(Stored items)
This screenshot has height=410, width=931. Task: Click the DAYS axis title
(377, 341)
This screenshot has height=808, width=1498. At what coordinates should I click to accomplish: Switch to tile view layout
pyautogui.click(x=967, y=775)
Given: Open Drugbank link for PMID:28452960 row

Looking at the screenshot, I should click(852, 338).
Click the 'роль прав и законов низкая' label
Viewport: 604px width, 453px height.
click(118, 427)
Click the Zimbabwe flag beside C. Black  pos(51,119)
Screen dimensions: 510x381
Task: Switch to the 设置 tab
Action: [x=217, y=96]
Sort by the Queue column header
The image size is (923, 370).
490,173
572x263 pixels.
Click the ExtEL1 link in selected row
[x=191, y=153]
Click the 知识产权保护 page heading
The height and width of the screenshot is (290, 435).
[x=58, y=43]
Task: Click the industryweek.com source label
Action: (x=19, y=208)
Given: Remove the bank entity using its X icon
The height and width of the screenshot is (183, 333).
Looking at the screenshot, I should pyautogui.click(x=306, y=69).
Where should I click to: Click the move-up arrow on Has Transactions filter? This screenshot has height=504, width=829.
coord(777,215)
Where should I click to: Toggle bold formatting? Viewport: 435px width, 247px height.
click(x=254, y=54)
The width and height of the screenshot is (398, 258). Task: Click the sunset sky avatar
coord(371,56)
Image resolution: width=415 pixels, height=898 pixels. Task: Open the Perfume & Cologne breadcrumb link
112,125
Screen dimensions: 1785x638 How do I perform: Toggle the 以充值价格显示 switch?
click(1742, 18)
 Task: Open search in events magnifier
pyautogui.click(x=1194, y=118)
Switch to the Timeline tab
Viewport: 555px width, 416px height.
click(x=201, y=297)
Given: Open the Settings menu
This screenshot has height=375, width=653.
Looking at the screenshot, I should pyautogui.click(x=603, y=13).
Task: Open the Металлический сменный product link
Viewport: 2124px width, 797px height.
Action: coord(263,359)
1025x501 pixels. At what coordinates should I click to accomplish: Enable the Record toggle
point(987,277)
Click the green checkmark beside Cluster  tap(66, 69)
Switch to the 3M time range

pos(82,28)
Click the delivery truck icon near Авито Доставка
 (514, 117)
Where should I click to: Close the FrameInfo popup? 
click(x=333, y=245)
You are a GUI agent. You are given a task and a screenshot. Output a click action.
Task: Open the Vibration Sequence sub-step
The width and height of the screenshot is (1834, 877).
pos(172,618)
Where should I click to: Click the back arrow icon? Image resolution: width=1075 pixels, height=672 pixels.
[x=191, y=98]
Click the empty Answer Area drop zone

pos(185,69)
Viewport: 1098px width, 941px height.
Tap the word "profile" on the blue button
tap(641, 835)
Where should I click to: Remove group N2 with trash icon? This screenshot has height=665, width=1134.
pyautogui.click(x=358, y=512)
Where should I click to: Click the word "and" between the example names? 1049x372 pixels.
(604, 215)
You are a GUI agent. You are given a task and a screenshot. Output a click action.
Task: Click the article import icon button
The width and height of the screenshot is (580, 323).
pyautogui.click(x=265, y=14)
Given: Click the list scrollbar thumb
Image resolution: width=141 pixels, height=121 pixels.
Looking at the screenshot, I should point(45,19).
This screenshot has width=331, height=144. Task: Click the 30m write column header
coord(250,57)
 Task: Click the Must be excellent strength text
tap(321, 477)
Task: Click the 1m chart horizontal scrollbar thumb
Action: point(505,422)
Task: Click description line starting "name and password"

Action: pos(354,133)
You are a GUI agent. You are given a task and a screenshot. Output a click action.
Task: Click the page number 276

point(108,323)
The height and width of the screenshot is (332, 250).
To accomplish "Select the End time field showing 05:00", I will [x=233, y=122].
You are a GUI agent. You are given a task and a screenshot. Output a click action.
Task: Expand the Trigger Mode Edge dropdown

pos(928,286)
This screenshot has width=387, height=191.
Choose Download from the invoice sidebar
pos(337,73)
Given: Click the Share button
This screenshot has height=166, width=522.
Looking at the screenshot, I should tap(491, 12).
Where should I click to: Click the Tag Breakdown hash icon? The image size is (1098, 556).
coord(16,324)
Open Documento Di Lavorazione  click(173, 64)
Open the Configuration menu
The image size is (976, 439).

_ASSIGNMENT_: The complete data is to be transcribed verbatim.

_ANSWER BOX_:
This screenshot has height=410, width=931. Task: Click the DAYS axis title
(377, 341)
This screenshot has height=808, width=1498. At what coordinates should I click to accomplish: Switch to tile view layout
pyautogui.click(x=967, y=775)
Given: Open Drugbank link for PMID:28452960 row

Looking at the screenshot, I should click(852, 338).
Click the 'роль прав и законов низкая' label
Viewport: 604px width, 453px height.
click(118, 427)
Click the Zimbabwe flag beside C. Black  pos(51,119)
Screen dimensions: 510x381
Task: Switch to the 设置 tab
Action: [x=217, y=96]
Sort by the Queue column header
The image size is (923, 370).
490,173
572x263 pixels.
Click the ExtEL1 link in selected row
[x=191, y=153]
Click the 知识产权保护 page heading
The height and width of the screenshot is (290, 435).
[x=58, y=43]
Task: Click the industryweek.com source label
Action: (x=19, y=208)
Given: Remove the bank entity using its X icon
The height and width of the screenshot is (183, 333).
Looking at the screenshot, I should pyautogui.click(x=306, y=69).
Where should I click to: Click the move-up arrow on Has Transactions filter? This screenshot has height=504, width=829.
coord(777,215)
Where should I click to: Toggle bold formatting? Viewport: 435px width, 247px height.
click(x=254, y=54)
The width and height of the screenshot is (398, 258). Task: Click the sunset sky avatar
coord(371,56)
Image resolution: width=415 pixels, height=898 pixels. Task: Open the Perfume & Cologne breadcrumb link
112,125
Screen dimensions: 1785x638 How do I perform: Toggle the 以充值价格显示 switch?
click(1742, 18)
 Task: Open search in events magnifier
pyautogui.click(x=1194, y=118)
Switch to the Timeline tab
Viewport: 555px width, 416px height.
click(x=201, y=297)
Given: Open the Settings menu
This screenshot has height=375, width=653.
Looking at the screenshot, I should pyautogui.click(x=603, y=13).
Task: Open the Металлический сменный product link
Viewport: 2124px width, 797px height.
Action: coord(263,359)
1025x501 pixels. At what coordinates should I click to accomplish: Enable the Record toggle
point(987,277)
Click the green checkmark beside Cluster  tap(66, 69)
Switch to the 3M time range

pos(82,28)
Click the delivery truck icon near Авито Доставка
 (514, 117)
Where should I click to: Close the FrameInfo popup? 
click(x=333, y=245)
You are a GUI agent. You are given a task and a screenshot. Output a click action.
Task: Open the Vibration Sequence sub-step
The width and height of the screenshot is (1834, 877).
pos(172,618)
Where should I click to: Click the back arrow icon? Image resolution: width=1075 pixels, height=672 pixels.
[x=191, y=98]
Click the empty Answer Area drop zone

pos(185,69)
Viewport: 1098px width, 941px height.
Tap the word "profile" on the blue button
tap(641, 835)
Where should I click to: Remove group N2 with trash icon? This screenshot has height=665, width=1134.
pyautogui.click(x=358, y=512)
Where should I click to: Click the word "and" between the example names? 1049x372 pixels.
(604, 215)
You are a GUI agent. You are given a task and a screenshot. Output a click action.
Task: Click the article import icon button
The width and height of the screenshot is (580, 323).
pyautogui.click(x=265, y=14)
Given: Click the list scrollbar thumb
Image resolution: width=141 pixels, height=121 pixels.
Looking at the screenshot, I should point(45,19).
This screenshot has width=331, height=144. Task: Click the 30m write column header
coord(250,57)
 Task: Click the Must be excellent strength text
tap(321, 477)
Task: Click the 1m chart horizontal scrollbar thumb
Action: point(505,422)
Task: Click description line starting "name and password"

Action: pos(354,133)
You are a GUI agent. You are given a task and a screenshot. Output a click action.
Task: Click the page number 276

point(108,323)
The height and width of the screenshot is (332, 250).
To accomplish "Select the End time field showing 05:00", I will [x=233, y=122].
You are a GUI agent. You are given a task and a screenshot. Output a click action.
Task: Expand the Trigger Mode Edge dropdown

pos(928,286)
This screenshot has width=387, height=191.
Choose Download from the invoice sidebar
pos(337,73)
Given: Click the Share button
This screenshot has height=166, width=522.
Looking at the screenshot, I should tap(491, 12).
Where should I click to: Click the Tag Breakdown hash icon? The image size is (1098, 556).
coord(16,324)
Open Documento Di Lavorazione  click(173, 64)
Open the Configuration menu
The image size is (976, 439).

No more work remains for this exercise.